[TRY IT] Update the material below by replacing "Identify the location of" with "Find the position of" and leaving everything else the same.
⁂
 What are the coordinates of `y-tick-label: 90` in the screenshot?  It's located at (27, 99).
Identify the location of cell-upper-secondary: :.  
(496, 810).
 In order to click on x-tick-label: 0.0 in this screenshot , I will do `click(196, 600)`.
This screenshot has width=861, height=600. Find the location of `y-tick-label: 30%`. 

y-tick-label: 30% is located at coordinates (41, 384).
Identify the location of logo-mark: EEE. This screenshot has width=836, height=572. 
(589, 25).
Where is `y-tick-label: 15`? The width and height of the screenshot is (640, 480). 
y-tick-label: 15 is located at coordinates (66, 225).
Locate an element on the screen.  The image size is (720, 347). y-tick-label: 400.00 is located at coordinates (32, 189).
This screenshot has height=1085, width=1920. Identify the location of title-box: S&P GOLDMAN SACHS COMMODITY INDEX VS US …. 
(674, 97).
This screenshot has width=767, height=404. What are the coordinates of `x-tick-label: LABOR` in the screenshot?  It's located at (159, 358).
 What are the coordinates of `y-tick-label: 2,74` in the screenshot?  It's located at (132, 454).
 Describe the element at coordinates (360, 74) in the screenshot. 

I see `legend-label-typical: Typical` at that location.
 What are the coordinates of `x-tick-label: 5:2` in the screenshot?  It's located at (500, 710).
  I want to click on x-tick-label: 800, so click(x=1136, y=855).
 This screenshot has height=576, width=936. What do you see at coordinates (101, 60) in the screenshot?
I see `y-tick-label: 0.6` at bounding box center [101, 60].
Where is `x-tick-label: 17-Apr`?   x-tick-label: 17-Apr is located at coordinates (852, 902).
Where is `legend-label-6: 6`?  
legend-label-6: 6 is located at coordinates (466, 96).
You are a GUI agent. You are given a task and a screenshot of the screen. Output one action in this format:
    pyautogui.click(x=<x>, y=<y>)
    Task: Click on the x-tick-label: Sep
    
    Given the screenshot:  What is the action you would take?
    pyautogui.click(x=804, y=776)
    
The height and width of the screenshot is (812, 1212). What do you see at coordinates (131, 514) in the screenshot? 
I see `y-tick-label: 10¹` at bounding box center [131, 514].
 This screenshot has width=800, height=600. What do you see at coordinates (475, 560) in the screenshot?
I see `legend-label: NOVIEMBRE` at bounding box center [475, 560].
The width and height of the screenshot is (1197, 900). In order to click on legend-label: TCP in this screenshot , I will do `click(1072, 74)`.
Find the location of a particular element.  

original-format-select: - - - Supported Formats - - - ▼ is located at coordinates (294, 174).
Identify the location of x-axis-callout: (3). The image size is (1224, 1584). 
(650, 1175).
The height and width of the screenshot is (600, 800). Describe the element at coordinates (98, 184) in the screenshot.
⁂
[EXERCISE OUTPUT]
 What are the coordinates of `y-tick-label: 90` in the screenshot?  It's located at (27, 99).
Find the position of cell-upper-secondary: :.  
(496, 810).
 In order to click on x-tick-label: 0.0 in this screenshot , I will do `click(196, 600)`.
This screenshot has width=861, height=600. Find the location of `y-tick-label: 30%`. 

y-tick-label: 30% is located at coordinates (41, 384).
Find the position of logo-mark: EEE. This screenshot has width=836, height=572. 
(589, 25).
Where is `y-tick-label: 15`? The width and height of the screenshot is (640, 480). 
y-tick-label: 15 is located at coordinates (66, 225).
Locate an element on the screen.  The image size is (720, 347). y-tick-label: 400.00 is located at coordinates (32, 189).
This screenshot has height=1085, width=1920. Find the position of title-box: S&P GOLDMAN SACHS COMMODITY INDEX VS US …. 
(674, 97).
This screenshot has width=767, height=404. What are the coordinates of `x-tick-label: LABOR` in the screenshot?  It's located at (159, 358).
 What are the coordinates of `y-tick-label: 2,74` in the screenshot?  It's located at (132, 454).
 Describe the element at coordinates (360, 74) in the screenshot. 

I see `legend-label-typical: Typical` at that location.
 What are the coordinates of `x-tick-label: 5:2` in the screenshot?  It's located at (500, 710).
  I want to click on x-tick-label: 800, so click(x=1136, y=855).
 This screenshot has height=576, width=936. What do you see at coordinates (101, 60) in the screenshot?
I see `y-tick-label: 0.6` at bounding box center [101, 60].
Where is `x-tick-label: 17-Apr`?   x-tick-label: 17-Apr is located at coordinates (852, 902).
Where is `legend-label-6: 6`?  
legend-label-6: 6 is located at coordinates (466, 96).
You are a GUI agent. You are given a task and a screenshot of the screen. Output one action in this format:
    pyautogui.click(x=<x>, y=<y>)
    Task: Click on the x-tick-label: Sep
    
    Given the screenshot:  What is the action you would take?
    pyautogui.click(x=804, y=776)
    
The height and width of the screenshot is (812, 1212). What do you see at coordinates (131, 514) in the screenshot? 
I see `y-tick-label: 10¹` at bounding box center [131, 514].
 This screenshot has width=800, height=600. What do you see at coordinates (475, 560) in the screenshot?
I see `legend-label: NOVIEMBRE` at bounding box center [475, 560].
The width and height of the screenshot is (1197, 900). In order to click on legend-label: TCP in this screenshot , I will do `click(1072, 74)`.
Find the location of a particular element.  

original-format-select: - - - Supported Formats - - - ▼ is located at coordinates (294, 174).
Find the position of x-axis-callout: (3). The image size is (1224, 1584). 
(650, 1175).
The height and width of the screenshot is (600, 800). Describe the element at coordinates (98, 184) in the screenshot.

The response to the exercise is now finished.